(Stored records)
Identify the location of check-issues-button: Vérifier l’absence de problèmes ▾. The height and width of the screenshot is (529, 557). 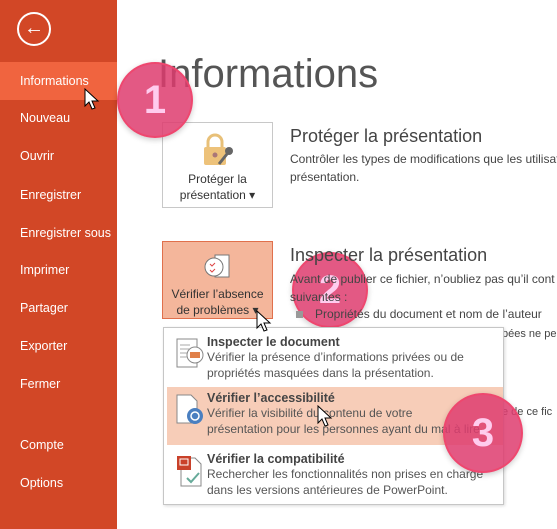
(218, 280).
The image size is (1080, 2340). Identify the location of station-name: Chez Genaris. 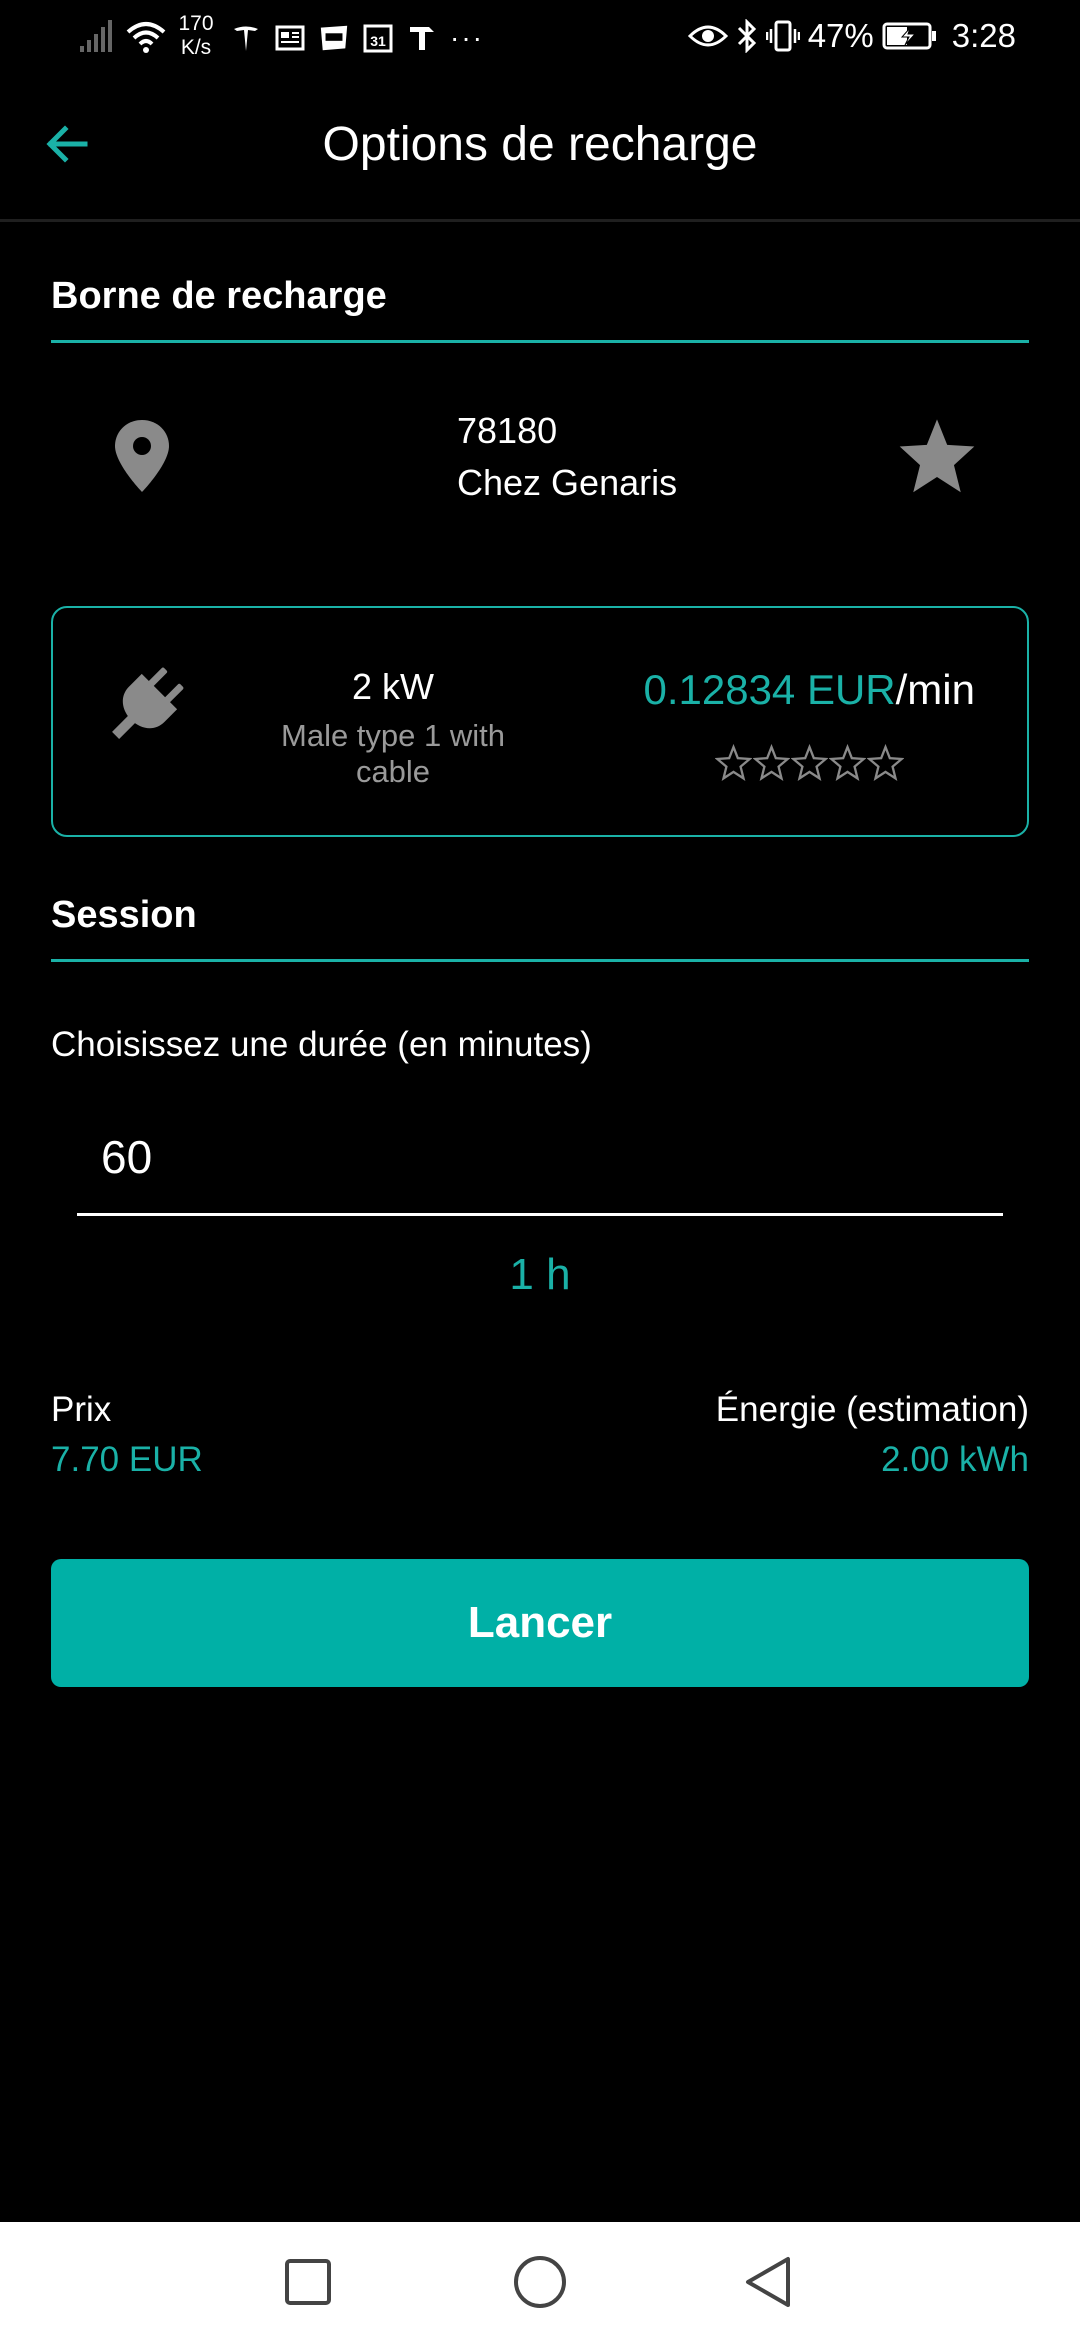
(568, 482).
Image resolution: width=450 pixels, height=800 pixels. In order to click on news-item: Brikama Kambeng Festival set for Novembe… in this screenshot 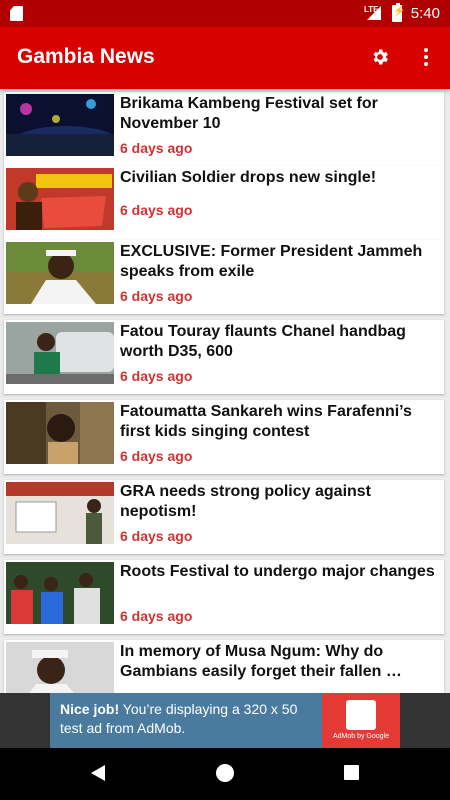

> What you are asked to do
Set out the stored records above as a numbered list with no blank lines, and leave out the pictures.

> Task response
1. Identify the location of check-issues-button: Vérifier l’absence de problèmes ▾. The height and width of the screenshot is (529, 557). 
2. (218, 280).
3. The image size is (1080, 2340). Identify the location of station-name: Chez Genaris. 
4. (568, 482).
5. Image resolution: width=450 pixels, height=800 pixels. In order to click on news-item: Brikama Kambeng Festival set for Novembe… in this screenshot 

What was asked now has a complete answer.